***** WORKING DATA *****

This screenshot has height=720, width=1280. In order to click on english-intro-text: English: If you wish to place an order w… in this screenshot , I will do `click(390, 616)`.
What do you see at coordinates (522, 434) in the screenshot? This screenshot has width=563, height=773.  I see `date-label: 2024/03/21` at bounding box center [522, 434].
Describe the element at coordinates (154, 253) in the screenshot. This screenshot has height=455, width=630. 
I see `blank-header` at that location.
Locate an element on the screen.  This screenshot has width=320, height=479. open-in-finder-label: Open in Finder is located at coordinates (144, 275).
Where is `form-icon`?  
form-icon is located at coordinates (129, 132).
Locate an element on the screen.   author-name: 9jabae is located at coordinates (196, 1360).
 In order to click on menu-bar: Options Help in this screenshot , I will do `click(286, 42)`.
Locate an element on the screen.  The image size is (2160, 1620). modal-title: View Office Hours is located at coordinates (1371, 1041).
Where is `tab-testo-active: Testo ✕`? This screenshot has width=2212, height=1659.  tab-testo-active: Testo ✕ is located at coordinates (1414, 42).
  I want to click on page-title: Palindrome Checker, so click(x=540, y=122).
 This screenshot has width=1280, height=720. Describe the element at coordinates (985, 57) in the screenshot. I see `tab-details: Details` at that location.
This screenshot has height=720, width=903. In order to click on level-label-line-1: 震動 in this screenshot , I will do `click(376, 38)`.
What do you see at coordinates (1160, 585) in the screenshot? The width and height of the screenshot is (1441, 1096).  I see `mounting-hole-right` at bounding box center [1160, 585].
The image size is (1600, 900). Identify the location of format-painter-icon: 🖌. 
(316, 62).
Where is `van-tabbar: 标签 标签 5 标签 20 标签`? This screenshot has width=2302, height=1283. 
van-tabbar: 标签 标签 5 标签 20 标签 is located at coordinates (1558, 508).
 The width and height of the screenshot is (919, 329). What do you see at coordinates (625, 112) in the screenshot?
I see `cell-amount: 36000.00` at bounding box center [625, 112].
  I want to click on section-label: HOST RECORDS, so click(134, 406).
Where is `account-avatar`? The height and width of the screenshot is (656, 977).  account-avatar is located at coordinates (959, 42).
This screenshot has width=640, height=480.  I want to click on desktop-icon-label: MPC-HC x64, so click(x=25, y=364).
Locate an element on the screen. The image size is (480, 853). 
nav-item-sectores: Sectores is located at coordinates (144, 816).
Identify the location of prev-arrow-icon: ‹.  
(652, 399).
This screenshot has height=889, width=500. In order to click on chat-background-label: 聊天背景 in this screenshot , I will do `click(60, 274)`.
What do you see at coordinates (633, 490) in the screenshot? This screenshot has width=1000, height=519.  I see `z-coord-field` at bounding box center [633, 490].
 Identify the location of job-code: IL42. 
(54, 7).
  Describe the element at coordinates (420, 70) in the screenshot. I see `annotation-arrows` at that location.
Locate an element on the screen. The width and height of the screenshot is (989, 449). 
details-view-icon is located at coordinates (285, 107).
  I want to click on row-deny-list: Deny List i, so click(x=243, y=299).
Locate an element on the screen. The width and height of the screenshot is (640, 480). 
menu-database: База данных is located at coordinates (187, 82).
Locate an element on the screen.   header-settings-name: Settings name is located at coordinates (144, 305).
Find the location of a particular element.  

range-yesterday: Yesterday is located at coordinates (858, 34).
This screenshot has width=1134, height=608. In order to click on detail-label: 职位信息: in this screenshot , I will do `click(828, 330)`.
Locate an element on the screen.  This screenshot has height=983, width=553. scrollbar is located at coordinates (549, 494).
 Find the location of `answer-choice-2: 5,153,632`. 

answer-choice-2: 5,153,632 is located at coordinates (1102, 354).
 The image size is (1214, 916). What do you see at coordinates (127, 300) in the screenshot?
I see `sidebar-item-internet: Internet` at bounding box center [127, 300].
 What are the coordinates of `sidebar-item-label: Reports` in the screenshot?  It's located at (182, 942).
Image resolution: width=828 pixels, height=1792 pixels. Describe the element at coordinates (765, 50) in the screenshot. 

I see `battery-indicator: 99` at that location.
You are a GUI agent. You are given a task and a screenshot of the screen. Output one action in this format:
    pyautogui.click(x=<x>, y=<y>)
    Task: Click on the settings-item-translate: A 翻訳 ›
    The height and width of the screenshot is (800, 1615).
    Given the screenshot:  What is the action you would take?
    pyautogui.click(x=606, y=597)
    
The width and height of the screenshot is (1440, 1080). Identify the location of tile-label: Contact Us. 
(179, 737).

*****

DIRECTIVE: Print the lines of the records above, from the line containing "is (640, 480)." through the line containing "This screenshot has width=1134, height=608.", inclusive, reproducing each one unchanged.

REPLY:
Locate an element on the screen. The width and height of the screenshot is (640, 480). 
menu-database: База данных is located at coordinates (187, 82).
Locate an element on the screen.   header-settings-name: Settings name is located at coordinates (144, 305).
Find the location of a particular element.  

range-yesterday: Yesterday is located at coordinates (858, 34).
This screenshot has width=1134, height=608. In order to click on detail-label: 职位信息: in this screenshot , I will do `click(828, 330)`.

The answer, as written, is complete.